Write out the data below exactly, from its first line to the line containing "Select the HTML", that line included.
*** Opening Data ***
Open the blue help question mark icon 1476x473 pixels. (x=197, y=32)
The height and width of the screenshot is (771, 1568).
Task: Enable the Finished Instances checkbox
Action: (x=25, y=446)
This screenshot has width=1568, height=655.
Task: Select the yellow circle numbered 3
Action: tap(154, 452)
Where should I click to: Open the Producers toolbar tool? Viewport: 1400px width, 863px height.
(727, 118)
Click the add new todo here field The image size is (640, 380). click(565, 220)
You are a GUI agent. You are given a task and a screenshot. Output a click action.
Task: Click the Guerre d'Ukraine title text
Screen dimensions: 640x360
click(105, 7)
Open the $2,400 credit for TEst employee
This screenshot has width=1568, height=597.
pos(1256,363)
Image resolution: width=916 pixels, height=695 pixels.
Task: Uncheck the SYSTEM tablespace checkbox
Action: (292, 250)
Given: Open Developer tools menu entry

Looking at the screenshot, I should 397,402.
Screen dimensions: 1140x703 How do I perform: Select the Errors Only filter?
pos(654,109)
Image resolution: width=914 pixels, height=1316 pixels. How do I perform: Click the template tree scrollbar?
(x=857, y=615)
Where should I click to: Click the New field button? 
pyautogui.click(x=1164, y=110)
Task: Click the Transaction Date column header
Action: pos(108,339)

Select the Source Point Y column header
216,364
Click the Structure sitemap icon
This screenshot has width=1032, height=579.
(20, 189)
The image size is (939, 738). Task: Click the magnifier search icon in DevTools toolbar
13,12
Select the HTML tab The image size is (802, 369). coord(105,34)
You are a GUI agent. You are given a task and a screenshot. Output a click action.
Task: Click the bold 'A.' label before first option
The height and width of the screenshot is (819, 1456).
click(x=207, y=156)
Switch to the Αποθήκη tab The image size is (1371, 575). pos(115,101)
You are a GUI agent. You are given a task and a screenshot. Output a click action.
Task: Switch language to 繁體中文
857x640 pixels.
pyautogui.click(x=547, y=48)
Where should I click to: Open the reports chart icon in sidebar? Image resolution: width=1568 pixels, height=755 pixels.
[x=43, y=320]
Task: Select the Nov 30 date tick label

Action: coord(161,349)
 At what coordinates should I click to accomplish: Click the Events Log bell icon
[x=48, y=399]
*** Closing Data ***
## Expected answer
Open the blue help question mark icon 1476x473 pixels. (x=197, y=32)
The height and width of the screenshot is (771, 1568).
Task: Enable the Finished Instances checkbox
Action: (x=25, y=446)
This screenshot has width=1568, height=655.
Task: Select the yellow circle numbered 3
Action: tap(154, 452)
Where should I click to: Open the Producers toolbar tool? Viewport: 1400px width, 863px height.
(727, 118)
Click the add new todo here field The image size is (640, 380). click(565, 220)
You are a GUI agent. You are given a task and a screenshot. Output a click action.
Task: Click the Guerre d'Ukraine title text
Screen dimensions: 640x360
click(105, 7)
Open the $2,400 credit for TEst employee
This screenshot has width=1568, height=597.
pos(1256,363)
Image resolution: width=916 pixels, height=695 pixels.
Task: Uncheck the SYSTEM tablespace checkbox
Action: (292, 250)
Given: Open Developer tools menu entry

Looking at the screenshot, I should 397,402.
Screen dimensions: 1140x703 How do I perform: Select the Errors Only filter?
pos(654,109)
Image resolution: width=914 pixels, height=1316 pixels. How do I perform: Click the template tree scrollbar?
(x=857, y=615)
Where should I click to: Click the New field button? 
pyautogui.click(x=1164, y=110)
Task: Click the Transaction Date column header
Action: pos(108,339)

Select the Source Point Y column header
216,364
Click the Structure sitemap icon
This screenshot has width=1032, height=579.
(20, 189)
The image size is (939, 738). Task: Click the magnifier search icon in DevTools toolbar
13,12
Select the HTML tab The image size is (802, 369). coord(105,34)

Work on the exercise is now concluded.